The ruble rose nearly 25 percent in trading on the Moscow Interbank Currency Exchange to 2,994 per dollar in a tremendous comeback from 3,736 on Wednesday and a record low of 3,926 on Tuesday. Dealers believed, however, that the ruble was now once again overvalued.
The recovery did not help Sergei Dubinin, the acting finance minister who was fired over the ruble's collapse Wednesday. Dubinin's replacement, his pro-market first deputy Andrei Vavilov, 33, was announced Thursday.
The political fallout from the ruble crash only promised to grow as President Boris Yeltsin's press secretary, Vyacheslav Kostikov, accused sinister forces of plotting a "real financial putsch" to engineer the downfall of the ruble and the president.

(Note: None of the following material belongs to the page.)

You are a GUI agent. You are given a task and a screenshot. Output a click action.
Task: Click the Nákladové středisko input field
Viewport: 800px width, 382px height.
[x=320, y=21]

Kostikov told Interfax on Thursday that "powerful commercial banks, closely connected with the extreme opposition," in particular with Vladimir Zhirinovsky's Liberal Democratic Party and the Communist Party were trying to destabilize the political situation by sending the ruble into a tailspin.
Former Finance Minister Boris Fyodorov, speaking to Reuters in London, accused Yeltsin of overreacting to the ruble crash and of looking for "scapegoats" by sacking Dubinin and calling for the removal of Central Bank Chairman Viktor Gerashchenko.
The prominent economist and presidential hopeful Grigory Yavlinsky said much the same, attributing the ruble crash to the government's lack of financial sophistication.
"The truth is," he told Reuters, "Russia is a banana republic. A very big banana republic with nuclear weapons, chemical weapons, biological weapons."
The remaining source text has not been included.